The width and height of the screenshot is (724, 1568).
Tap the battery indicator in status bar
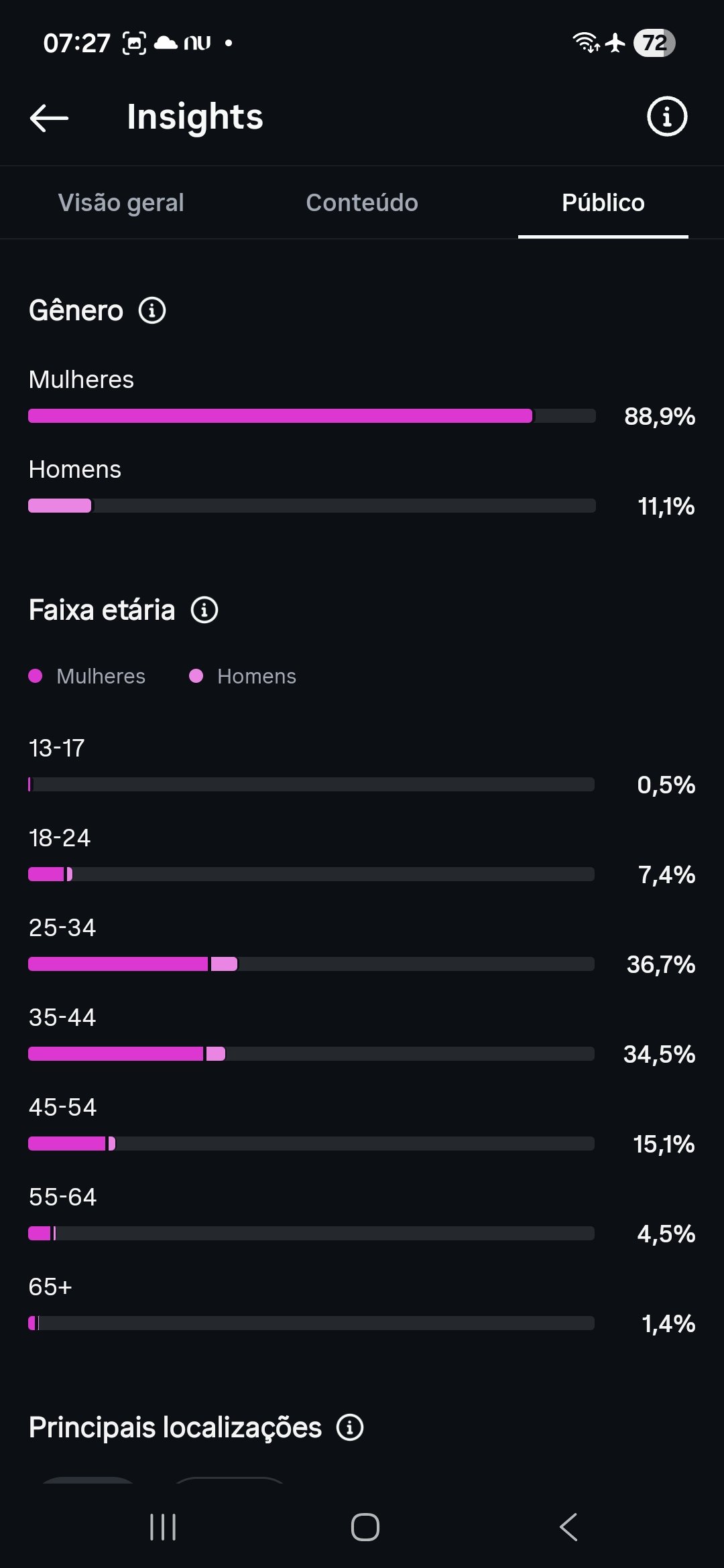click(654, 43)
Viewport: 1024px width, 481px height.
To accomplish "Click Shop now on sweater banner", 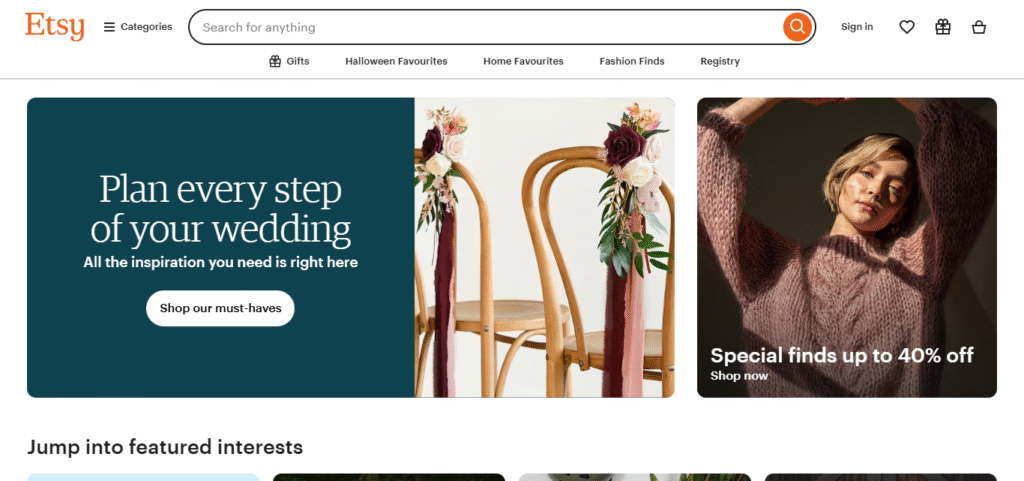I will point(739,376).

══════════════════════════════

_About this task_
From the entries above, say how many lines contain "height". Only the number is wanted.

_Task answer_
2